[Goal] Please quote every one of the items below word for word, line by line.

◆ ◆ ◆ ◆ ◆ ◆ ◆

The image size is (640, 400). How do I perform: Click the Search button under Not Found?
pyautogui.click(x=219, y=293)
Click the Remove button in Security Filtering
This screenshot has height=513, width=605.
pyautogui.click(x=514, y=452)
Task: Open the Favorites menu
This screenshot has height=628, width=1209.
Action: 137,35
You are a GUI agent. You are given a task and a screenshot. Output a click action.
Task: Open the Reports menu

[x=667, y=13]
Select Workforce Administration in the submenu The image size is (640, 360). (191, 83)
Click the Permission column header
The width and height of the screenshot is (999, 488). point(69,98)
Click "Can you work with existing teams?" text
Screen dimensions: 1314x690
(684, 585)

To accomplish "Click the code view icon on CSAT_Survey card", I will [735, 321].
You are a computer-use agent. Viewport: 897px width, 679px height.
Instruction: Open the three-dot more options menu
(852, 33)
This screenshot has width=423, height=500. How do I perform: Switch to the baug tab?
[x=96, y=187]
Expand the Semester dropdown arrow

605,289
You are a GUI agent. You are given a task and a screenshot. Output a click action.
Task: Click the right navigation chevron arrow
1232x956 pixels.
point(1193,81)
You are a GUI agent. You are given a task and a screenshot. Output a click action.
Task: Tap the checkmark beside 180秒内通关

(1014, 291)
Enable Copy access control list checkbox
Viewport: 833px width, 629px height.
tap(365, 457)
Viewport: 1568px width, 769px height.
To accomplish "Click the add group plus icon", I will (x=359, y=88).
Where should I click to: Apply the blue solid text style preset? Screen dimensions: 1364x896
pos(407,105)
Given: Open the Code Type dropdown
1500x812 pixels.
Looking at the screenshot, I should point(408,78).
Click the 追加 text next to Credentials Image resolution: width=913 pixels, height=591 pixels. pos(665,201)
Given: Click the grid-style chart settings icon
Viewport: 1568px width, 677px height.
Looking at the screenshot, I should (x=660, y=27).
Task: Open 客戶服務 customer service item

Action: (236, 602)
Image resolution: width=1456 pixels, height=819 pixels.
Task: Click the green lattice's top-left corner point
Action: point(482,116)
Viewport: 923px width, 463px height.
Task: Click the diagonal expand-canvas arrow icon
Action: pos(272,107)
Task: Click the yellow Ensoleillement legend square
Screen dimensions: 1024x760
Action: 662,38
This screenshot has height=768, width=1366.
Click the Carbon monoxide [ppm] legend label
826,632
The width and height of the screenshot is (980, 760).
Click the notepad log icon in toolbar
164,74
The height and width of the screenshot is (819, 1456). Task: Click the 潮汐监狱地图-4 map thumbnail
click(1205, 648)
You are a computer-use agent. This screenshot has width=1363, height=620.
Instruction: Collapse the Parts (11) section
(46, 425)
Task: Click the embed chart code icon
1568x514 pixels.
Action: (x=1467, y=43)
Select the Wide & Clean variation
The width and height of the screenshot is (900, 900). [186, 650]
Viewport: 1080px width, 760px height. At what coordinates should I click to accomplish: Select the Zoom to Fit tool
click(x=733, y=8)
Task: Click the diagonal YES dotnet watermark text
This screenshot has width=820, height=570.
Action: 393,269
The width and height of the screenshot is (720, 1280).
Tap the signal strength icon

◆ ◆ ◆ ◆ ◆ ◆ ◆

[Result]
The image size is (640, 400). How do I perform: Click the Search button under Not Found?
pyautogui.click(x=219, y=293)
Click the Remove button in Security Filtering
This screenshot has height=513, width=605.
pyautogui.click(x=514, y=452)
Task: Open the Favorites menu
This screenshot has height=628, width=1209.
Action: 137,35
You are a GUI agent. You are given a task and a screenshot. Output a click action.
Task: Open the Reports menu

[x=667, y=13]
Select Workforce Administration in the submenu The image size is (640, 360). (191, 83)
Click the Permission column header
The width and height of the screenshot is (999, 488). point(69,98)
Click "Can you work with existing teams?" text
Screen dimensions: 1314x690
(684, 585)

To accomplish "Click the code view icon on CSAT_Survey card", I will [735, 321].
You are a computer-use agent. Viewport: 897px width, 679px height.
Instruction: Open the three-dot more options menu
(852, 33)
This screenshot has width=423, height=500. How do I perform: Switch to the baug tab?
[x=96, y=187]
Expand the Semester dropdown arrow

605,289
You are a GUI agent. You are given a task and a screenshot. Output a click action.
Task: Click the right navigation chevron arrow
1232x956 pixels.
point(1193,81)
You are a GUI agent. You are given a task and a screenshot. Output a click action.
Task: Tap the checkmark beside 180秒内通关

(1014, 291)
Enable Copy access control list checkbox
Viewport: 833px width, 629px height.
tap(365, 457)
Viewport: 1568px width, 769px height.
To accomplish "Click the add group plus icon", I will (x=359, y=88).
Where should I click to: Apply the blue solid text style preset? Screen dimensions: 1364x896
pos(407,105)
Given: Open the Code Type dropdown
1500x812 pixels.
Looking at the screenshot, I should point(408,78).
Click the 追加 text next to Credentials Image resolution: width=913 pixels, height=591 pixels. pos(665,201)
Given: Click the grid-style chart settings icon
Viewport: 1568px width, 677px height.
Looking at the screenshot, I should (x=660, y=27).
Task: Open 客戶服務 customer service item

Action: (236, 602)
Image resolution: width=1456 pixels, height=819 pixels.
Task: Click the green lattice's top-left corner point
Action: point(482,116)
Viewport: 923px width, 463px height.
Task: Click the diagonal expand-canvas arrow icon
Action: pos(272,107)
Task: Click the yellow Ensoleillement legend square
Screen dimensions: 1024x760
Action: 662,38
This screenshot has height=768, width=1366.
Click the Carbon monoxide [ppm] legend label
826,632
The width and height of the screenshot is (980, 760).
Click the notepad log icon in toolbar
164,74
The height and width of the screenshot is (819, 1456). Task: Click the 潮汐监狱地图-4 map thumbnail
click(1205, 648)
You are a computer-use agent. This screenshot has width=1363, height=620.
Instruction: Collapse the Parts (11) section
(46, 425)
Task: Click the embed chart code icon
1568x514 pixels.
Action: (x=1467, y=43)
Select the Wide & Clean variation
The width and height of the screenshot is (900, 900). [186, 650]
Viewport: 1080px width, 760px height. At what coordinates should I click to accomplish: Select the Zoom to Fit tool
click(x=733, y=8)
Task: Click the diagonal YES dotnet watermark text
This screenshot has width=820, height=570.
Action: 393,269
The width and height of the screenshot is (720, 1280).
Tap the signal strength icon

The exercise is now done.